*Work to complete*. Copy each record exactly, word for word.

______________________________

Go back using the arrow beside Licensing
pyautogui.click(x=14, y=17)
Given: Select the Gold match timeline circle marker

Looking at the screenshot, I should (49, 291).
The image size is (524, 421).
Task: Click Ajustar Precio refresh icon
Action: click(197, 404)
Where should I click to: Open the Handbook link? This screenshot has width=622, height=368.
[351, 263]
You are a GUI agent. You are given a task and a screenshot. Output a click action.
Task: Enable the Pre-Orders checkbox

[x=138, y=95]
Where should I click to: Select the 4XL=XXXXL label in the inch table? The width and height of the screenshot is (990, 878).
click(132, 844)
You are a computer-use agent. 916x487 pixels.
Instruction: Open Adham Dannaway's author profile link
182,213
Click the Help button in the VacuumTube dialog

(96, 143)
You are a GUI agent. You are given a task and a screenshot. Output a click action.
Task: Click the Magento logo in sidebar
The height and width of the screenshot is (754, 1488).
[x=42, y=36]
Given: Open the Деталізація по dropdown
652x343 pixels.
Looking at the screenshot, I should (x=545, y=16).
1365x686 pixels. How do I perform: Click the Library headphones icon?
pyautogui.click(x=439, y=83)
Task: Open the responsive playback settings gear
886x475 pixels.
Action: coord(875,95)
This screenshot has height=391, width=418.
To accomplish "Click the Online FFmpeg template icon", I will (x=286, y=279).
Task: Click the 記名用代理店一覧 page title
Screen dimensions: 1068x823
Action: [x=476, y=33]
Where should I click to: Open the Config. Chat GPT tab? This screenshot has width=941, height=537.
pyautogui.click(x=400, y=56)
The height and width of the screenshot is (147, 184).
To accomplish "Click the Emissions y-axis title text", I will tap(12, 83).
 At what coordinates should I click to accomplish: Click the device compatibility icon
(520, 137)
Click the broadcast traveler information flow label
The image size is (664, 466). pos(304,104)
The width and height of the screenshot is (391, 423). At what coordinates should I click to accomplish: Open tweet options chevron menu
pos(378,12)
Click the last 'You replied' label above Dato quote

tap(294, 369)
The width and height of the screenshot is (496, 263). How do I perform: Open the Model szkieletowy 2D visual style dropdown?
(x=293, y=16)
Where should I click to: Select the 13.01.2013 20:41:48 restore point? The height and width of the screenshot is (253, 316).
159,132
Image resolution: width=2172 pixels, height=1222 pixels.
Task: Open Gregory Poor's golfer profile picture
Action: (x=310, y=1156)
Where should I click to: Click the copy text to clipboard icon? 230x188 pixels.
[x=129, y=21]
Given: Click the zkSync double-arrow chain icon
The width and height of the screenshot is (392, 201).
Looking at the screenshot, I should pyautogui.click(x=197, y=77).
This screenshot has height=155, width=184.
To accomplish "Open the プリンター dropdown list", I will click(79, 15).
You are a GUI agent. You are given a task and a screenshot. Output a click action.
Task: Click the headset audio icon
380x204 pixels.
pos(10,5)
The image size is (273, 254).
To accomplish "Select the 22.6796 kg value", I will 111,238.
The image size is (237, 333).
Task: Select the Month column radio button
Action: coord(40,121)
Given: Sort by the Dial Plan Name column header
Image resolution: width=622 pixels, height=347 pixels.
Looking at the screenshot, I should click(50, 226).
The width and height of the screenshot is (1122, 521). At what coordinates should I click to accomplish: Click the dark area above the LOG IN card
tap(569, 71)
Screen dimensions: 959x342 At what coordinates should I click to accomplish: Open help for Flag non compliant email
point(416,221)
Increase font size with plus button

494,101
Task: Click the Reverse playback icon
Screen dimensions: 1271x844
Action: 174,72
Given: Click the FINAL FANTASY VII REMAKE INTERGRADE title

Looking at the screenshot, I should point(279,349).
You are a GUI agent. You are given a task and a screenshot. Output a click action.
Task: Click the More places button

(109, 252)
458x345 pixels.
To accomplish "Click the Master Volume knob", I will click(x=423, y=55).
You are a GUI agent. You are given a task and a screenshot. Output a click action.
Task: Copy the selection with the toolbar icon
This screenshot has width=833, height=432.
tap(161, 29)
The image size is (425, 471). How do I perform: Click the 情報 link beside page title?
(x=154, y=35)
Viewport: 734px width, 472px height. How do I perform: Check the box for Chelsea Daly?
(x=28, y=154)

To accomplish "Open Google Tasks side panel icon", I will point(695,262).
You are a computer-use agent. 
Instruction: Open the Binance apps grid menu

______________________________

*Result for this exercise*.
Go back using the arrow beside Licensing
pyautogui.click(x=14, y=17)
Given: Select the Gold match timeline circle marker

Looking at the screenshot, I should (49, 291).
The image size is (524, 421).
Task: Click Ajustar Precio refresh icon
Action: click(197, 404)
Where should I click to: Open the Handbook link? This screenshot has width=622, height=368.
[351, 263]
You are a GUI agent. You are given a task and a screenshot. Output a click action.
Task: Enable the Pre-Orders checkbox

[x=138, y=95]
Where should I click to: Select the 4XL=XXXXL label in the inch table? The width and height of the screenshot is (990, 878).
click(132, 844)
You are a computer-use agent. 916x487 pixels.
Instruction: Open Adham Dannaway's author profile link
182,213
Click the Help button in the VacuumTube dialog

(96, 143)
You are a GUI agent. You are given a task and a screenshot. Output a click action.
Task: Click the Magento logo in sidebar
The height and width of the screenshot is (754, 1488).
[x=42, y=36]
Given: Open the Деталізація по dropdown
652x343 pixels.
Looking at the screenshot, I should (x=545, y=16).
1365x686 pixels. How do I perform: Click the Library headphones icon?
pyautogui.click(x=439, y=83)
Task: Open the responsive playback settings gear
886x475 pixels.
Action: coord(875,95)
This screenshot has height=391, width=418.
To accomplish "Click the Online FFmpeg template icon", I will (x=286, y=279).
Task: Click the 記名用代理店一覧 page title
Screen dimensions: 1068x823
Action: [x=476, y=33]
Where should I click to: Open the Config. Chat GPT tab? This screenshot has width=941, height=537.
pyautogui.click(x=400, y=56)
The height and width of the screenshot is (147, 184).
To accomplish "Click the Emissions y-axis title text", I will tap(12, 83).
 At what coordinates should I click to accomplish: Click the device compatibility icon
(520, 137)
Click the broadcast traveler information flow label
The image size is (664, 466). pos(304,104)
The width and height of the screenshot is (391, 423). At what coordinates should I click to accomplish: Open tweet options chevron menu
pos(378,12)
Click the last 'You replied' label above Dato quote

tap(294, 369)
The width and height of the screenshot is (496, 263). How do I perform: Open the Model szkieletowy 2D visual style dropdown?
(x=293, y=16)
Where should I click to: Select the 13.01.2013 20:41:48 restore point? The height and width of the screenshot is (253, 316).
159,132
Image resolution: width=2172 pixels, height=1222 pixels.
Task: Open Gregory Poor's golfer profile picture
Action: (x=310, y=1156)
Where should I click to: Click the copy text to clipboard icon? 230x188 pixels.
[x=129, y=21]
Given: Click the zkSync double-arrow chain icon
The width and height of the screenshot is (392, 201).
Looking at the screenshot, I should pyautogui.click(x=197, y=77).
This screenshot has height=155, width=184.
To accomplish "Open the プリンター dropdown list", I will click(79, 15).
You are a GUI agent. You are given a task and a screenshot. Output a click action.
Task: Click the headset audio icon
380x204 pixels.
pos(10,5)
The image size is (273, 254).
To accomplish "Select the 22.6796 kg value", I will 111,238.
The image size is (237, 333).
Task: Select the Month column radio button
Action: coord(40,121)
Given: Sort by the Dial Plan Name column header
Image resolution: width=622 pixels, height=347 pixels.
Looking at the screenshot, I should click(50, 226).
The width and height of the screenshot is (1122, 521). At what coordinates should I click to accomplish: Click the dark area above the LOG IN card
tap(569, 71)
Screen dimensions: 959x342 At what coordinates should I click to accomplish: Open help for Flag non compliant email
point(416,221)
Increase font size with plus button

494,101
Task: Click the Reverse playback icon
Screen dimensions: 1271x844
Action: 174,72
Given: Click the FINAL FANTASY VII REMAKE INTERGRADE title

Looking at the screenshot, I should point(279,349).
You are a GUI agent. You are given a task and a screenshot. Output a click action.
Task: Click the More places button

(109, 252)
458x345 pixels.
To accomplish "Click the Master Volume knob", I will click(x=423, y=55).
You are a GUI agent. You are given a task and a screenshot. Output a click action.
Task: Copy the selection with the toolbar icon
This screenshot has width=833, height=432.
tap(161, 29)
The image size is (425, 471). How do I perform: Click the 情報 link beside page title?
(x=154, y=35)
Viewport: 734px width, 472px height. How do I perform: Check the box for Chelsea Daly?
(x=28, y=154)

To accomplish "Open Google Tasks side panel icon", I will point(695,262).
You are a computer-use agent. 
Instruction: Open the Binance apps grid menu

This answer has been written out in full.